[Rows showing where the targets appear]
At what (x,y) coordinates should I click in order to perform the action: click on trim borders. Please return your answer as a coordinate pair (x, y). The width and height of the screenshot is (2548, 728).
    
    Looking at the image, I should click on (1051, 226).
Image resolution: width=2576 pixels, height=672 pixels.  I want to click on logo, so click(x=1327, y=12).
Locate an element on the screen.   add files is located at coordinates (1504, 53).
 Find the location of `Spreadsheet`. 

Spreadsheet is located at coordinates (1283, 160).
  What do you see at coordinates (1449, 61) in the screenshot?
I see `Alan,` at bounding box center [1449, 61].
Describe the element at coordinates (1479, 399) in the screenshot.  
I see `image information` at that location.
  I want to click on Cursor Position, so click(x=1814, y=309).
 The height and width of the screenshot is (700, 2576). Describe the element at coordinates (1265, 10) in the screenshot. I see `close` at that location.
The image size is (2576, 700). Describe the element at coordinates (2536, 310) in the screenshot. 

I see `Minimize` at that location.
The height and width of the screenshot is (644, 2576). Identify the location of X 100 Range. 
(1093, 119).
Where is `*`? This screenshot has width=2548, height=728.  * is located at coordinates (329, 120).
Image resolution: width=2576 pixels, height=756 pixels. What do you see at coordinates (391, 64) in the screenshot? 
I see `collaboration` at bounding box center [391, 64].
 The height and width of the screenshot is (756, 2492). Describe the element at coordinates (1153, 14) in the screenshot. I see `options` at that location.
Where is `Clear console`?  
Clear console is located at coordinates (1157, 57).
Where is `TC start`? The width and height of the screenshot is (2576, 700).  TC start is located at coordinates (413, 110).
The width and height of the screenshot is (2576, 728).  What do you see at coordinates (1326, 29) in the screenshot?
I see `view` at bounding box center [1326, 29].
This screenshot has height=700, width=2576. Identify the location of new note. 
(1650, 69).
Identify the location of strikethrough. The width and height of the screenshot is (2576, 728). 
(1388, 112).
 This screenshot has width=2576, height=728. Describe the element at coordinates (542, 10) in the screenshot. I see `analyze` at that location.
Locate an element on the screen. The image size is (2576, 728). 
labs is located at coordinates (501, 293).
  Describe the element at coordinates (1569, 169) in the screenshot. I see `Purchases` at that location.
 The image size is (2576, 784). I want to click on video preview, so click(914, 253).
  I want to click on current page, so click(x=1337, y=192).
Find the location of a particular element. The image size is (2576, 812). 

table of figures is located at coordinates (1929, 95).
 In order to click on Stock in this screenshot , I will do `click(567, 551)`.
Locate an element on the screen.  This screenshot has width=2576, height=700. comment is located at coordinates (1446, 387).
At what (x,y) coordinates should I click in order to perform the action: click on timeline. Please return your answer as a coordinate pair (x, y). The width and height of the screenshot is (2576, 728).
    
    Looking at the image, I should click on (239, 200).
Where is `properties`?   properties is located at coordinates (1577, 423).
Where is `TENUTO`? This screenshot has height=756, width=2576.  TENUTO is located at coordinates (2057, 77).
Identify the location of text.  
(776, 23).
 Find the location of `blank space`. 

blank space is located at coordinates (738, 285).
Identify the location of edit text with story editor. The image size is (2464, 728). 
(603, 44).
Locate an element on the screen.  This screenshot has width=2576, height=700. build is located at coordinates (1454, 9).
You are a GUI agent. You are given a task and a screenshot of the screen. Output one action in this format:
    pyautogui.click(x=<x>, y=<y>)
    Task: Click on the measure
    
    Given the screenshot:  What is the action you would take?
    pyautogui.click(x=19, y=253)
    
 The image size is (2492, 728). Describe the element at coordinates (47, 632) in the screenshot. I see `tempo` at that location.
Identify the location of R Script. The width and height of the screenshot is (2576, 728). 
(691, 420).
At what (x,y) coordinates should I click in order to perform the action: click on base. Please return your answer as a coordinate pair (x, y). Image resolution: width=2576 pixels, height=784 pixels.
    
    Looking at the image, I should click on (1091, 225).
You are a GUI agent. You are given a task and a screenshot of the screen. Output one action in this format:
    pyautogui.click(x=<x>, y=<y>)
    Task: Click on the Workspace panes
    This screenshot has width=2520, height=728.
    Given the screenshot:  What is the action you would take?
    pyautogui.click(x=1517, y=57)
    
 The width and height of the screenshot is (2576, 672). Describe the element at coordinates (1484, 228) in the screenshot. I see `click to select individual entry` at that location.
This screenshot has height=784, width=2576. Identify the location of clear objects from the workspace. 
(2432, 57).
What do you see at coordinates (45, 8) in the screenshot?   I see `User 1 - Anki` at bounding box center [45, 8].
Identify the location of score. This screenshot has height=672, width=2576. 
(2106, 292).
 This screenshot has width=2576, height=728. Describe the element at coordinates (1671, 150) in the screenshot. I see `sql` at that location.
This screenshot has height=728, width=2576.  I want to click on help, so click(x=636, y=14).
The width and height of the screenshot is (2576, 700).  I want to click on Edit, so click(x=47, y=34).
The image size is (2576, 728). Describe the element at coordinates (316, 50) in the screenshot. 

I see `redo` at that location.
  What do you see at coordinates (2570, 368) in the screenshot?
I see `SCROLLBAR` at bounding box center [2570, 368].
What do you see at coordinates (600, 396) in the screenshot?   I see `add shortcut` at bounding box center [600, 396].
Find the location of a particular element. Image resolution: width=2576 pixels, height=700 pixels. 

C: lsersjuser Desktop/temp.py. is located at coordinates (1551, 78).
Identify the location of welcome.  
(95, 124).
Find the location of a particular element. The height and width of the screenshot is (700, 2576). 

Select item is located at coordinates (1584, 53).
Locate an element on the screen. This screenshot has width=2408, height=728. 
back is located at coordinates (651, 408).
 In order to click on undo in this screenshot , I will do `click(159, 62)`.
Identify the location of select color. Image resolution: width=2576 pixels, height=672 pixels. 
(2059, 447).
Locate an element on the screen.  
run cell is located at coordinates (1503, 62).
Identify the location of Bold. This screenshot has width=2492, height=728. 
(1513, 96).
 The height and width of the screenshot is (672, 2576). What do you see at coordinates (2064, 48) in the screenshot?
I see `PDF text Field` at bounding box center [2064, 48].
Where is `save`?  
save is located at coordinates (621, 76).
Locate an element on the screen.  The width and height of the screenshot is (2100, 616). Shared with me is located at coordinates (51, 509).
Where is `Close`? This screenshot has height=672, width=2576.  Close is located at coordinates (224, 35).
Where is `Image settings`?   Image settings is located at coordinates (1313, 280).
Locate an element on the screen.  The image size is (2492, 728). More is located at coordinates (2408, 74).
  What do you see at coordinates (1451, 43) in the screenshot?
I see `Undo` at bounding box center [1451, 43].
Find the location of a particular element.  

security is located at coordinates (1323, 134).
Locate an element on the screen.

TASK
Count the lines of the items that contain the word "perform" and give only that number.

PROBLEM SOLUTION
3